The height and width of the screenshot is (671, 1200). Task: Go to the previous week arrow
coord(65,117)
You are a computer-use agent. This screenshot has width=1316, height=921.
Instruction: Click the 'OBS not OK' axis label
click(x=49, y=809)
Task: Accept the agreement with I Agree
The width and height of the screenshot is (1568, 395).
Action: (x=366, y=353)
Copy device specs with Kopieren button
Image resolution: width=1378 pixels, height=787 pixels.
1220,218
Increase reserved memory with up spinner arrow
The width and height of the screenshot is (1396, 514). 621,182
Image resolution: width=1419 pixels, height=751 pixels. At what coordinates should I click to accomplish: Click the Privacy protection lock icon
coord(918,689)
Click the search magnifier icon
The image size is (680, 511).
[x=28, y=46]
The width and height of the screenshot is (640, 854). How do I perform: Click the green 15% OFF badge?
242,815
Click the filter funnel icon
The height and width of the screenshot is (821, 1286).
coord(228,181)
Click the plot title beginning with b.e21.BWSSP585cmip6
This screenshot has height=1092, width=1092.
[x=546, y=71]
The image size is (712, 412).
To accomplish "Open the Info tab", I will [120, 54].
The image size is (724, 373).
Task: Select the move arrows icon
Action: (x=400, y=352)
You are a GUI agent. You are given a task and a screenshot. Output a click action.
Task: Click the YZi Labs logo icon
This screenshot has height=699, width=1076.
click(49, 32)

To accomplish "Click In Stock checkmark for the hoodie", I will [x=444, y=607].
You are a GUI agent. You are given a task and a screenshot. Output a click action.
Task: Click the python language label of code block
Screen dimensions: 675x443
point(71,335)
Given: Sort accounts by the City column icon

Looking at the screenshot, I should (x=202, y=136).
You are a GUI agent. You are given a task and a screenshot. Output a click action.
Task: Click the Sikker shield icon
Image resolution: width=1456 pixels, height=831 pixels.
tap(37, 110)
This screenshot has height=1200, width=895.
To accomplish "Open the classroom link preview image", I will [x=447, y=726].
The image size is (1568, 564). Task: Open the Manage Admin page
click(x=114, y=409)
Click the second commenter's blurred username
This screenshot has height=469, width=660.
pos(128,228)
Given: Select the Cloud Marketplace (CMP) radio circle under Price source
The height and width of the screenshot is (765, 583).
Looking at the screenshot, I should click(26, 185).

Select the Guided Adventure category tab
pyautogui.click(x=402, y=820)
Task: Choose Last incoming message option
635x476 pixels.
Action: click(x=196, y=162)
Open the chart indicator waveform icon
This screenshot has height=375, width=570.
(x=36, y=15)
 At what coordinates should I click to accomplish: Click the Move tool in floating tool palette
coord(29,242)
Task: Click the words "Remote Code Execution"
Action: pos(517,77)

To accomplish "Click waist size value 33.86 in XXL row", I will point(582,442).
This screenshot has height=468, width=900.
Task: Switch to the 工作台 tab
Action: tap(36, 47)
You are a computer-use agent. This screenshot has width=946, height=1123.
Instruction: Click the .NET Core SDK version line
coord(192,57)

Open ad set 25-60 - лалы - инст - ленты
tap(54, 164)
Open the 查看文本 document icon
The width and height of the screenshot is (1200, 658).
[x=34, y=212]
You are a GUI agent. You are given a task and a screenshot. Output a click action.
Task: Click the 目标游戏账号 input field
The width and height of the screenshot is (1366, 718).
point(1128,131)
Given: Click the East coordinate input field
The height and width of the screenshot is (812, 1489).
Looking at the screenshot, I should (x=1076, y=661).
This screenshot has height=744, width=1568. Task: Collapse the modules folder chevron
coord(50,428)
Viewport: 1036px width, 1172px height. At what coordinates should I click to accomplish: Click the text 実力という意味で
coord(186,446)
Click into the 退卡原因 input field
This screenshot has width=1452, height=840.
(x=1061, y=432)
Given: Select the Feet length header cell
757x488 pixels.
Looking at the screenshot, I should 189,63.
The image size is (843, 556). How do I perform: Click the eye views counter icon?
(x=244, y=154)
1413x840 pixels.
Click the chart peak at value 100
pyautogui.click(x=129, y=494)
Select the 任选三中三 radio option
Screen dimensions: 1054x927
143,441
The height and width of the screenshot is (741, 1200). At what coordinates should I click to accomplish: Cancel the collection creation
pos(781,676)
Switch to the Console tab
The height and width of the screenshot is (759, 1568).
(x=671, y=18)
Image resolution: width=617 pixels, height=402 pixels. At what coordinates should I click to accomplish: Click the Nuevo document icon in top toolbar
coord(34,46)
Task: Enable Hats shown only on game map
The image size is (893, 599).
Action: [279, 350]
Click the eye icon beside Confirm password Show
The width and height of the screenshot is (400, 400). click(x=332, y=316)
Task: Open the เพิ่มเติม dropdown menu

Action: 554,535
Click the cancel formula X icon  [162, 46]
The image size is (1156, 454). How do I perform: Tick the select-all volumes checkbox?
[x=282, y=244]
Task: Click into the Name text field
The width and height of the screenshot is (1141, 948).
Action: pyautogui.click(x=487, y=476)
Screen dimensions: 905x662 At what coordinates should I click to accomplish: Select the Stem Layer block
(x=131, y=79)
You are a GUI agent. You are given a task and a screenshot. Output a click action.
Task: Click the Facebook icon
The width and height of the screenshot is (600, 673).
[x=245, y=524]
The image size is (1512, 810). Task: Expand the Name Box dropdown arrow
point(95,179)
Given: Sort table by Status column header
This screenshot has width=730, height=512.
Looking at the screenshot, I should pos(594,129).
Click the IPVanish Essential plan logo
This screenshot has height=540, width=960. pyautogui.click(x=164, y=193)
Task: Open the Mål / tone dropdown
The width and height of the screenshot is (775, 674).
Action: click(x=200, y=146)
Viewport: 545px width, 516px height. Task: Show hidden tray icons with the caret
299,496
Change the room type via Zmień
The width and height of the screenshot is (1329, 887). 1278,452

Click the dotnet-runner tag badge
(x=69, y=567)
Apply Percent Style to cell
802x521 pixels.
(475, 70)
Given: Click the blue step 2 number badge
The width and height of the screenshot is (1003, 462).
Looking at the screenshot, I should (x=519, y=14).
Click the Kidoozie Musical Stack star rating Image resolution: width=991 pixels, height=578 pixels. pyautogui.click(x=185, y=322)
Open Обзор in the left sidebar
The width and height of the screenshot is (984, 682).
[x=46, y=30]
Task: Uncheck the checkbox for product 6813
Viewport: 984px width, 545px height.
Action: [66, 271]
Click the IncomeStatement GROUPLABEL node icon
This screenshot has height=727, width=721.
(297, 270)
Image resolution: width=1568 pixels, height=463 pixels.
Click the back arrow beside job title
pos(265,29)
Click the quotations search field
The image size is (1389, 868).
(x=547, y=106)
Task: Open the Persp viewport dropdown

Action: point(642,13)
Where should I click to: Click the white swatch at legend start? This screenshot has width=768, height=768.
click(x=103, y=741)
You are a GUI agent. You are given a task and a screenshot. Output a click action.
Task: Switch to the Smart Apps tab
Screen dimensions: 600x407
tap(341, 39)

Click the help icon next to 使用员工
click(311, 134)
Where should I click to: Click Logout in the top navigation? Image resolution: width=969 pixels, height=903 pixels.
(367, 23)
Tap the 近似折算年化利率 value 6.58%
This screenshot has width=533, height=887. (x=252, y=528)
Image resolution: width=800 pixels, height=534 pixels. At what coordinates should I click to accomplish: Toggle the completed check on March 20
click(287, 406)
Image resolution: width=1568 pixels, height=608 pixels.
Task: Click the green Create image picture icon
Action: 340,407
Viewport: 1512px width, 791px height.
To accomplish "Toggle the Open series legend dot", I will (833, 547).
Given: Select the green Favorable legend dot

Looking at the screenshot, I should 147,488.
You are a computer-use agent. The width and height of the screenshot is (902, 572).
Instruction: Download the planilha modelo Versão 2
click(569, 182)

◇ ◇ ◇ ◇ ◇ ◇ ◇

What you have to do
Return, word for word, each line from the one that contains "Click the back arrow beside job title" through the end of the listing above.

Reply to the task
Click the back arrow beside job title
pos(265,29)
Click the quotations search field
The image size is (1389, 868).
(x=547, y=106)
Task: Open the Persp viewport dropdown

Action: point(642,13)
Where should I click to: Click the white swatch at legend start? This screenshot has width=768, height=768.
click(x=103, y=741)
You are a GUI agent. You are given a task and a screenshot. Output a click action.
Task: Switch to the Smart Apps tab
Screen dimensions: 600x407
tap(341, 39)

Click the help icon next to 使用员工
click(311, 134)
Where should I click to: Click Logout in the top navigation? Image resolution: width=969 pixels, height=903 pixels.
(367, 23)
Tap the 近似折算年化利率 value 6.58%
This screenshot has width=533, height=887. (x=252, y=528)
Image resolution: width=800 pixels, height=534 pixels. At what coordinates should I click to accomplish: Toggle the completed check on March 20
click(287, 406)
Image resolution: width=1568 pixels, height=608 pixels.
Task: Click the green Create image picture icon
Action: 340,407
Viewport: 1512px width, 791px height.
To accomplish "Toggle the Open series legend dot", I will (833, 547).
Given: Select the green Favorable legend dot

Looking at the screenshot, I should 147,488.
You are a computer-use agent. The width and height of the screenshot is (902, 572).
Instruction: Download the planilha modelo Versão 2
click(569, 182)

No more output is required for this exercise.